To make matters worse, the anemometer has swung around and the tail winds at Tesla’s back have become headwinds. Enthusiasm for EVs appears to be waning as doubts grow about governments building the necessary infrastructure, higher interest rates in the US are making car finance more expensive and Musk’s penchant for picking political fights is alienating some prospective buyers.

The Tesla boss met Chinese Premier Li Qiang during a surprise visit to China on Monday
The Tesla boss met Chinese Premier Li Qiang during a surprise visit to China on Monday - Wang Ye/Xinhua via AP

The entrepreneur has also been far from clear about how he plans to steer Tesla from Plan A to Plan B. Towards the end of last year he announced plans to overhaul factories in Mexico and Texas so they could produce a new lower-cost “Model 2”.

But rumours have started to circulate in recent weeks that the entrepreneur has cooled on this idea and is instead planning a budget version of the Model 3 built on existing production lines while throwing the bulk of Tesla’s resources into developing a self-driving “robotaxi”. When asked about this strategic switcheroo last week, Musk grew characteristically tetchy and evasive.

This is the backdrop to a surprise trip to China on Monday, during which Musk met the country’s political number two, Premier Li Qiang, and unveiled a tie-up with search giant Baidu to develop mapping and navigation technology.

Such deals are driven by regulatory necessity: foreign players wanting to sell smart cars in China have to team up with local suppliers of mapping and navigation systems. It is also a stepping stone to Tesla rolling out its “full self-driving” system – which controls the car but is not fully autonomous – in the world’s largest EV market.

Nevertheless, there are big question marks over the tactical and strategic rationale for such tie ups. For starters, will they work? International carmakers struggle to compete with the likes of BYD on price. They are therefore hoping to gain a share of the most important electric car market in the world by packing their cars full of superior gizmos.
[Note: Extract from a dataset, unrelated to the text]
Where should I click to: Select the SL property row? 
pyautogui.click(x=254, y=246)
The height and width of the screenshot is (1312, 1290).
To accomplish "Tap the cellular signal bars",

But given their cars can be somewhere between three and five times more expensive than BYD’s cheapest model, the tech will have to be incredibly impressive. Among the gadgetry displayed at the Beijing Auto Show last week were seamless connectivity with smartphones, assisted driving systems and in-car entertainment functions. These all sound like added-extras rather than game-changers.

Then there’s the fact that so many car companies are entering into these partnerships. Volkswagen has a long track record of striking deals with Chinese technology companies. Last week, Toyota unveiled a new partnership with WeChat-owner Tencent. Nissan is, like Tesla, teaming up with Baidu.

Given all this, isn’t there a danger that Musk’s outfit, which currently has roughly 7pc of the Chinese EV market, risks being swamped by the general influx? And how savvy is it for a company that bills itself as a tech company rather than a car company to team up with a tech company to help build the tech for its cars?

Lastly, there’s the question of whether today’s partners might become tomorrow’s competitors. There’s a long history of foreign companies forming partnerships or joint ventures with domestic firms in order to gain access to the vast Chinese market only to be unceremoniously ditched after a few years.

One thing’s for sure: Musk needs his latest China gambit to pay off. If not, Tesla’s growing list of problems as a metal-bashing carmaker today may destroy its chances of building a driverless tomorrow.